■ Source text
★ ★ ★
A New Exhibition Offers a Rare Glimpse Into Reclusive Author JD’s Salinger’s Life—See Highlights Here
The life and work of JD Salinger is the subject of an exhibition
opening this week at the New York Public Library on what would have
been the reclusive author’s 100th birthday.
More than 200 objects, including manuscripts and photos on
loan from the JD Salinger Literary Trust, will be going on public
view for the first time, at the very same library that Salinger
visited as a boy. It is curated by the author’s son, Matt
Salinger, as well as Colleen Salinger, the author’s widow, and
Declan Kiely, the library’s director of special collections and
exhibitions.
“When my father’s long-time publisher, Little, Brown and
Company, first approached me with plans for his centennial year, my
immediate reaction was that he would not like the attention,” said
Matt Salinger in a statement. “He was a
famously private man who shared his work with millions, but his
life and non-published thoughts with less than a handful of people,
including me.”
But the author’s son changed his mind in time for the centenary.
“While I’ve long respected and honored (and zealously protected)
his privacy, I also have come to see the value in sharing a direct
and uninterpreted glimpse of his life with those readers who want
it,” Matt Salinger said, noting that he hopes the show will
encourage audiences to discover JD Salinger works
beyond The Catcher in the Rye.
The author’s most famous book, published serially in 1945 and
’46 before becoming a novel in 1951, will nonetheless be in
evidence at the show. The Catcher in the Rye‘s original
typescript, showing Salinger’s changes, and the revised galley
proofs, will be on view, as well as one of his two typewriters.
★ ★ ★
■ Set problem
Can you quote the Salinger exhibition article word for word between "But the author’s" and "his two typewriters.", inclusive? Rely on the Salinger exhibition article alone when working through the material.

■ Available data
★ ★ ★
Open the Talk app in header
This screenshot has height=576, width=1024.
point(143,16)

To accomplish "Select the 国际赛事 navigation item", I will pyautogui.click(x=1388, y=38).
★ ★ ★
■ Output
But the author’s son changed his mind in time for the centenary.
“While I’ve long respected and honored (and zealously protected)
his privacy, I also have come to see the value in sharing a direct
and uninterpreted glimpse of his life with those readers who want
it,” Matt Salinger said, noting that he hopes the show will
encourage audiences to discover JD Salinger works
beyond The Catcher in the Rye.
The author’s most famous book, published serially in 1945 and
’46 before becoming a novel in 1951, will nonetheless be in
evidence at the show. The Catcher in the Rye‘s original
typescript, showing Salinger’s changes, and the revised galley
proofs, will be on view, as well as one of his two typewriters.